The South African rand, for example, tends to strengthen disproportionately when the gold price booms, and is, therefore, known as a commodity currency. Economists also say that the rand is a barometer for emerging market sentiment.

In these scenarios the rand appreciates not because the demand for South African goods has increased or because the country is able to produce goods at relatively lower prices. Rather factors exogenous to the domestic economy have intervened, interfering with the relationship between the rand as a price and the value of domestically produced goods.

The outcome is that even when the rand appreciates because of the rising gold price, the country might still run a trade deficit.

To overcome these problems with foreign exchange rates as a measure of currencies’ worth, analysts compare the purchasing power of different currencies.

In 1986 the Economist magazine launched the “Big Mac Index” to illustrate how currency exchange rates compare with purchasing power based on the price of a Big Mac burger at multinational fast-food giant McDonald’s.

It uses this to indicate whether a currency is over or under-valued relative to the dollar.

The February 2007 index shows that a Big Mac, which costs $3,22 in the United States, is the most expensive in Iceland at $8,20—the burger costs 508 kronur in the local currency.

Based on the exchange rate, one might expect a Big Mac in Iceland to cost about 200 kronur because the official exchange rate is 62 kronurs per US dollar.

The Big Mac index therefore suggests that the Icelandic kronur is overvalued by 155%.

The least expensive burger in the world can be bought for $1,44 in China. This translates into 11,03 yuan at the exchange rate of 7,66 yuan to the dollar. Based on the exchange rate, one would expect a burger to cost $24,67 in China. The index finds that the yuan is undervalued by 55%.

According to the index, the fact that a Big Mac will set you back R15,50 or $2,17 indicates that the South African rand is undervalued by 32,59%.

Updating the index, the Economist devised a “tall latté index” in 2004 based on the price of a tall café latté from coffee multinational Starbucks. A tall latté that costs $2,80 in the United States will lighten the wallet of a person in Switzerland by $4,54. A consumer could get two lattés for that price in Thailand, where each costs $1,93.

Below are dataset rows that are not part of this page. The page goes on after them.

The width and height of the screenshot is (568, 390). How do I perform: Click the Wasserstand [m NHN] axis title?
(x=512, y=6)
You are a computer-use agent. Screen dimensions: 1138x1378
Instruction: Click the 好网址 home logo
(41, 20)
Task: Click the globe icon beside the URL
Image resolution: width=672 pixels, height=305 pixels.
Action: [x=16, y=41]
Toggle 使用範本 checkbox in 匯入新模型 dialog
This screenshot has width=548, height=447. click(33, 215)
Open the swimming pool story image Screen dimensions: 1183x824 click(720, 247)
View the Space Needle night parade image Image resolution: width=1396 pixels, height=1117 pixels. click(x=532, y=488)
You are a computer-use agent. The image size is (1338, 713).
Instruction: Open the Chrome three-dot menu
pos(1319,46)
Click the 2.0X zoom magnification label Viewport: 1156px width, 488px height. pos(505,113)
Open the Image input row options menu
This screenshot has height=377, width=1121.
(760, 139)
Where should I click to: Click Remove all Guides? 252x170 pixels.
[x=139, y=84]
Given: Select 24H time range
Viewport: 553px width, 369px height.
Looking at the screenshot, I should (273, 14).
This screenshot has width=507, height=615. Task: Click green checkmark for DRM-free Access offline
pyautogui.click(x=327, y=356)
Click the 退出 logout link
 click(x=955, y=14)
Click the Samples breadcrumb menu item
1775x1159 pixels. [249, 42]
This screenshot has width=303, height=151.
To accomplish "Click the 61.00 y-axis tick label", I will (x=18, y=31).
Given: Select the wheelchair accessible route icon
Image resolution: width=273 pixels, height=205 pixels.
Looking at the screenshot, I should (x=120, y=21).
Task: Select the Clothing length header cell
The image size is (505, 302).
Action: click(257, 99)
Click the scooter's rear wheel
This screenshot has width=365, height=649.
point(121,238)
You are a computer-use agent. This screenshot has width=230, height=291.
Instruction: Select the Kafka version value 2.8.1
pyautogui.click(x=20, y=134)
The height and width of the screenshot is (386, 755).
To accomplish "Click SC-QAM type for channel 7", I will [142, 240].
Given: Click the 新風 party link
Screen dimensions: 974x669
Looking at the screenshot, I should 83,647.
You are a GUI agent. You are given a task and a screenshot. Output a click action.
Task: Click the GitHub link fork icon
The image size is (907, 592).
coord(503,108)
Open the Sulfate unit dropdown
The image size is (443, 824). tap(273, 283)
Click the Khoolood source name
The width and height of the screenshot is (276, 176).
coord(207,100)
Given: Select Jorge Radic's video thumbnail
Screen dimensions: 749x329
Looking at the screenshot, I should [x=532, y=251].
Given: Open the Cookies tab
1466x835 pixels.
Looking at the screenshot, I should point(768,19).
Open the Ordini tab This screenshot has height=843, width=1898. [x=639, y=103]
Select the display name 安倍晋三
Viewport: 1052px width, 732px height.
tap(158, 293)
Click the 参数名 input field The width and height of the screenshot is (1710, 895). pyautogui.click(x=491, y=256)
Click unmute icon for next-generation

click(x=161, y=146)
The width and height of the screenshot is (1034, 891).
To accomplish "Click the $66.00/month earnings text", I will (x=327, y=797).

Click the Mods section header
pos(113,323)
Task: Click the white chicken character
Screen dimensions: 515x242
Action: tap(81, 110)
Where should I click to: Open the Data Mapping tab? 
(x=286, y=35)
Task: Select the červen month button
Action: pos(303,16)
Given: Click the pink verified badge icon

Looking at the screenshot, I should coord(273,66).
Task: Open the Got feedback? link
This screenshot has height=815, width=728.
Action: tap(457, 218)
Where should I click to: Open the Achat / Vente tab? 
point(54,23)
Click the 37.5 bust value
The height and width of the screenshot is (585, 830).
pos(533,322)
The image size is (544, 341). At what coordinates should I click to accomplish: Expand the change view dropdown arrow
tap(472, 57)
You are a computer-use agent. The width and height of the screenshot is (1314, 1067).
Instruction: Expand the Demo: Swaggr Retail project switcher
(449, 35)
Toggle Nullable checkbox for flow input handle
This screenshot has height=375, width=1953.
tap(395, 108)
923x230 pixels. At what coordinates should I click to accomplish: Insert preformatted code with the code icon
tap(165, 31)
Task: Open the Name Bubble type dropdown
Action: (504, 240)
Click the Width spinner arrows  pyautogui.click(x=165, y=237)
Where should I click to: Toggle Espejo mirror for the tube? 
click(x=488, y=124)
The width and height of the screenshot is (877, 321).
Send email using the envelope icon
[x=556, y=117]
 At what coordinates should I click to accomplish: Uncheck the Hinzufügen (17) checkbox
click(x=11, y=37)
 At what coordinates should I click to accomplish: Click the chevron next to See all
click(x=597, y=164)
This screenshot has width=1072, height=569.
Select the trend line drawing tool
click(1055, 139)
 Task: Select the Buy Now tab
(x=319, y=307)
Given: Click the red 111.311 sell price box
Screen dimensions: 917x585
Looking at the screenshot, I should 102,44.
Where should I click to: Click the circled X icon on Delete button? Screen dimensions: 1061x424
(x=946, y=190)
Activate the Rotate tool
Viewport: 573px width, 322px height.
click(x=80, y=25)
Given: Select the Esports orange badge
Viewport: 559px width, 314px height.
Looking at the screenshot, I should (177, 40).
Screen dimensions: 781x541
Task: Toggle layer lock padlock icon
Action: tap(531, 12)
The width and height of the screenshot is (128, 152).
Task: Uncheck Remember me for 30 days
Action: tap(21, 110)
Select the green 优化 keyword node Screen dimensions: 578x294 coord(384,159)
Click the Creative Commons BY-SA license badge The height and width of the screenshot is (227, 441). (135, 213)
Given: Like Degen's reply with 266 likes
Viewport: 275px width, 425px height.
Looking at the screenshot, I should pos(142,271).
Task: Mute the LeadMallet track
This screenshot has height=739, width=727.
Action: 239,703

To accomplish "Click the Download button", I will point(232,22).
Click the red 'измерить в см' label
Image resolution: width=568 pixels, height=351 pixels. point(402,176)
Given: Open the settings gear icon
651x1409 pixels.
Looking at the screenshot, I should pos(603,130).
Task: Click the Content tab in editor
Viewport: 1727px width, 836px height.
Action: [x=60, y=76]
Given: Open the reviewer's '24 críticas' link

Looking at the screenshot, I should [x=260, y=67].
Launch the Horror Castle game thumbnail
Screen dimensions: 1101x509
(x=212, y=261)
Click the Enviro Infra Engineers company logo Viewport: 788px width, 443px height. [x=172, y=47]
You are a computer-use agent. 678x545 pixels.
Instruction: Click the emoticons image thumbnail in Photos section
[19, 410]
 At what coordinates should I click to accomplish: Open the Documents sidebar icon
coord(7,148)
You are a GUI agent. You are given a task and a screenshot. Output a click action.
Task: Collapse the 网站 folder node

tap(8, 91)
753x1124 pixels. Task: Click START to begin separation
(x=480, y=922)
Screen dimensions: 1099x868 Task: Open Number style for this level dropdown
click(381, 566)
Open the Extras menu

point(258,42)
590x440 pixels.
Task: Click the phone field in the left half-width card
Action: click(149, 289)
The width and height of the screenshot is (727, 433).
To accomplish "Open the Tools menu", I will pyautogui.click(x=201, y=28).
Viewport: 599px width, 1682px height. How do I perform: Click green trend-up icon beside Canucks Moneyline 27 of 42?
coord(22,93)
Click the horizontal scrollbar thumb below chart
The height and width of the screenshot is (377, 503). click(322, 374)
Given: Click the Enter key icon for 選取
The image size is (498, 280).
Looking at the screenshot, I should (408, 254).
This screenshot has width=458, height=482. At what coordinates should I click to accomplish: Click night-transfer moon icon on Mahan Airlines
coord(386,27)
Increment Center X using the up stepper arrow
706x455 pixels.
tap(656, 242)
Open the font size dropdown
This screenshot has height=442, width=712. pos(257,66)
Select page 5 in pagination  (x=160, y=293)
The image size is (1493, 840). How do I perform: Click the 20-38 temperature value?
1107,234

Economist Joshua Gans argues, however, that it might be appropriate to use a commodity that is more standard than a Big Mac to compare purchasing power across countries.

The price of a Big Mac might reflect differences in local production costs in different countries, such as the cheaper cost of beef in Australia than Japan, he argues. He developed the iTunes index because a single firm sets the price, arguing that cross-country differences are likely to reflect demand.

Gans found that there was sometimes a significant difference between his findings based on the cost of downloading a song on iTunes and the Big Mac index.

He found that iTunes songs were more expensive outside the US and Canada.

An iTunes song costs 1,69 Australian dollars or US$2,24 in Australia, whereas it costs $0,99 in the US.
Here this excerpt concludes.